I also can't believe in a God that would allow babies to be tortured, raped, abused, neglected, etc.  And animal abuse.  Another thing that just makes me feel that there is no God.  Or none that cares about us, anyway. 

Oh and my jaded ex-Catholic atheist mother?  Now a born-again Baptist.  Yeah.  Well, she's not the smartest person... but that's a whole 'nother post.  And an even longer one, if you can believe that!

OK well, that's my story, I hope I didn't forget anything LOL, and hopefully I didn't bore you to tears either!  After typing all that, I'm going to get some ice cream.  :)








sassfire
by on Feb. 15, 2010 at 2:12 PM


Quote:

My parents didn't go to church but they allowed me to go with friends.  I went to so many different denominations!  In third grade I went to a church in which the youth pastors healed all of the kids in Sunday school, making their legs the same length.  I thought it was funny that so many kids seemed to have one leg shorter than the other.  It was like a game to the kids, "Me! Me next!  Me!"  At seven years old, I was embarrassed for them.  For the kids too.
   When I was 18 I became a born again Christian and was really buying things until they did the leg lengthening trick at a retreat on adults! I wanted to laugh and I felt stupid having bought into the group. It was like the "I got your nose" trick.
sassfire
by on Feb. 15, 2010 at 2:26 PM

     I always wanted to believe in god too. I tried very hard and tried many religions. It was actually a book given to me called "answers for atheist" it was book for Christians giving them points to debate with atheist about the existence of god. The arguments were so weak that it actually cast doubt in me.

    But I'd have to say it was death that made me come to terms with my non-belief, when I was 21 my 24 year-old sister was killed in a car accident. As everyone told stories of feeling something was wrong the night she died, waking up at the time of her death, or having her send them a message, I experienced none of it. At that time I was the one in the family that went to church and read the bible, yet why didn't she come to me? When I saw her body I just knew, she was gone. I thought about the whole heaven thing and understood it was something we created to help the living deal with such pain.
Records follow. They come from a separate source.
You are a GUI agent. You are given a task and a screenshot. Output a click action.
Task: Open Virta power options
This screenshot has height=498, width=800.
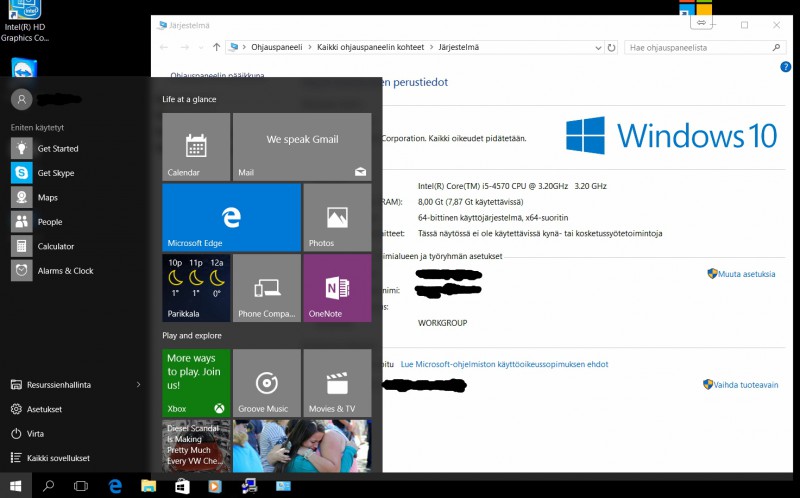click(x=35, y=434)
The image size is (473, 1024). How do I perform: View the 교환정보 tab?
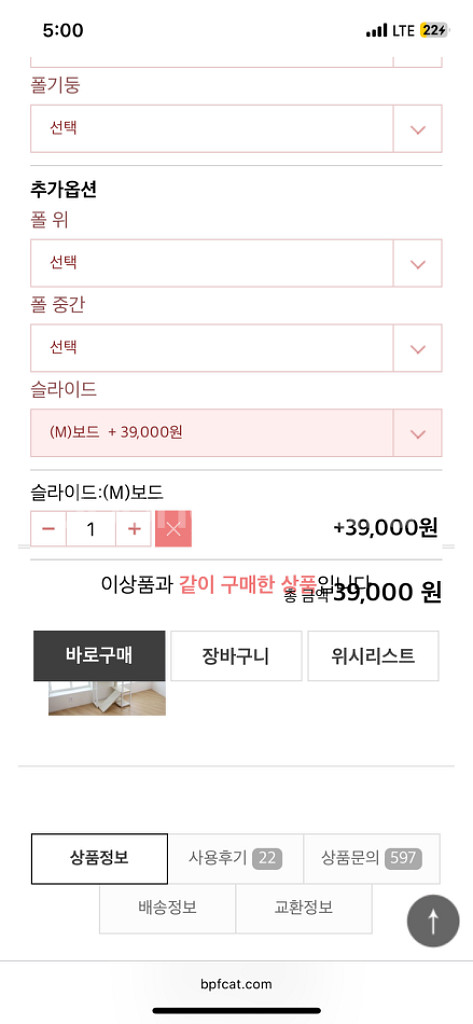pyautogui.click(x=304, y=908)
By the time my second sister was killed in a car accident (ten years later) I was a full fledged atheist but in the closet to my family. I came out at my sister's wake (not the best timing on my part).
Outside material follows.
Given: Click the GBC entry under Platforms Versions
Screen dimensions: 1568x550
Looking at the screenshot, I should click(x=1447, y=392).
     On of my sisters said, "so you think our sister is just dead and nothing else?" and I said "Yeah that is what I think." It was hard to say. But my atheist beliefs were comforting during that second death. So many crazy things happened. My mother remarried her first husband, a man my deceased sister hated. Her husband took up with a friend of hers right after the funeral and later had a child with her and hid the child for over a year! I was relieved to know she could see none of this and had no idea that this crap was going on.

     In my life I have had many trials, a costly accident when I was uninsured, a cancer scare, a divorce, a failed engagement, unemployment, a denied student loan days before I started grad school...and all the while I said "okay what am I going to do to handle this?" I had to find strength knowing the only one who could help me was me. I never thought to pray in those situations.

LKLMommy
by on Mar. 19, 2010 at 2:16 PM

when i was 15, i went through a "punk" phase and my hair was every color under the sun....at one point it was hot pink, and i was going to church with my mother and my grandmother....when we got to the church that i had gone to on and off since i was a child, the pastor asked me to leave because of my hair color and the fact that i was wearing slacks....he then said that he would "pray for me to find my way back to god".....wtf? because i wasnt wearing a dress and my hair was pink, i had lost god?? so i couldnt figure out why god would care what i looked like...what kind of god wouldnt allow me in his house because of my apperance? so i began to question EVERYTHING after that. i did my own research, and through my research i realized that for 15 years, id been forced, really by fear, into believing in bogus crap. once id "seen the light" lol, i never looked back and i've been happier ever since!!